The sideboard is a tricky question. There are a lot of great options and different philosophies for how to approach it. Currently, I have a “tuning” sideboard, where I’m planning to keep my gameplan the same against everyone and just try to have the right interactive elements. An alternate strategy could be trying to “transform” or maybe just juke by adding a potentially unexpected threat like Geist of Saint Traft, Monastery Mentor, or even just Vendilion Clique. Another option would be to prioritize haymakers like Rest in Peace, Stony Silence, Leyline of Sanctity, and Rule of Law instead of lower-impact but more versatile cards like the cheap counterspells.

The approach I’ve taken basically says that I believe in my deck and my strategy, and that as long as I have the right interaction, I think my engine will be able to beat my opponents without needing to try to steal any games. I think that if I’m wrong about that, then this just isn’t the kind of deck I want to be playing, so the question for me is less about whether I want to change the philosophy of my sideboard and more about the execution.

Is Settle the Wreckage better than another Supreme Verdict, the other way around, or is the mix right? Do I have enough Engineered Explosives? Do I need a more direct Disenchant effect or another Detention Sphere? Can I get away with Dispel over Negate? Do I need direct lifegain rather than trying to beat Burn just with cheap counterspells? Do I need discard against some strategies? Do I need discard just to have a flexible enough sideboard that I can always take out my bad cards?

These are the kinds of questions that really just take a lot of games to answer.

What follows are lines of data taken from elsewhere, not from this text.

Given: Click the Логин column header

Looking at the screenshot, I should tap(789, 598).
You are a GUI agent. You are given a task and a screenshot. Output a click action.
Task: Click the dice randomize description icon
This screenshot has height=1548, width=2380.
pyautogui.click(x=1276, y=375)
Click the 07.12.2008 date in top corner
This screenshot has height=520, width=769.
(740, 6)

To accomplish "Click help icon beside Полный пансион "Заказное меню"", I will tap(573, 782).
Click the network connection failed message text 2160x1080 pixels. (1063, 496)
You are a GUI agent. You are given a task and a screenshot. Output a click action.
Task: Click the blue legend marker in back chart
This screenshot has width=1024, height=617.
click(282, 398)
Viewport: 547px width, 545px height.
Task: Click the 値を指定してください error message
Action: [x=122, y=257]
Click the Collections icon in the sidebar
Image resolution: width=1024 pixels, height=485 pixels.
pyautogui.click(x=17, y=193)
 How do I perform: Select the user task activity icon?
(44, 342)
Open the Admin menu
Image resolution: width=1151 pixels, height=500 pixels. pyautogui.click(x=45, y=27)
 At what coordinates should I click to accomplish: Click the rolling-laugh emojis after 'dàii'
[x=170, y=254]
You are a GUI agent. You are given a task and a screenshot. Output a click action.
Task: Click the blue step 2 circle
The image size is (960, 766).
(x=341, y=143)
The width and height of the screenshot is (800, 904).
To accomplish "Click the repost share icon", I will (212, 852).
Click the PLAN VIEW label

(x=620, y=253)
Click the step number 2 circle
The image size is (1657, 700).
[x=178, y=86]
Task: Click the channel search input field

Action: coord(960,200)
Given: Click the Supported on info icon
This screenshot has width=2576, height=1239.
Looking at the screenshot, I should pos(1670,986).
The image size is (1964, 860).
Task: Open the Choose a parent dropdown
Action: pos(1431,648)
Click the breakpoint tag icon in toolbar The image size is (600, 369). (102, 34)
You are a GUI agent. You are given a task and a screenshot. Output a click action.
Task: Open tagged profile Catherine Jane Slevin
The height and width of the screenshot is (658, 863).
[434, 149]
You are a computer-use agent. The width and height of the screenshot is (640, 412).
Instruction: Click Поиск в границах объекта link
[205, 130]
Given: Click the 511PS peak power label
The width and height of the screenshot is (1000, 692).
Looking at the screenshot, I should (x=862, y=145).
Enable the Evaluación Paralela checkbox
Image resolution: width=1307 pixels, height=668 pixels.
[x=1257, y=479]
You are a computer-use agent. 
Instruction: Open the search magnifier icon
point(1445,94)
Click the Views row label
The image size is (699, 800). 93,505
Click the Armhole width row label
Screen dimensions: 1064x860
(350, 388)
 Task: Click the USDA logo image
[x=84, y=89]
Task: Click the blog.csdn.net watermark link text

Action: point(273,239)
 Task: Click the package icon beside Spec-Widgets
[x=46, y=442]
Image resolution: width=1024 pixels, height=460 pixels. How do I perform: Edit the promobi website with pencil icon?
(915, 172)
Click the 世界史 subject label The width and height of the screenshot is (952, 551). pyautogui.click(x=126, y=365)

I need to figure out where I’m vulnerable and which cards would help the most there, but philosophically, I think this is the right strategy to take with the sideboard, and I think that this is a decent example of how I think people should be thinking about their sideboards more often.

This deck is a rough draft. I want to be clear about that. The purpose of this article isn’t, “Hey, I broke Modern.” The purpose is more, “Update: While I’ve previously said that ending the game quickly is a priority in Modern, there are substantial enough incentives to explore other space that I think that may no longer be true. If it isn’t, the most likely reason would be that a deck like this is good.”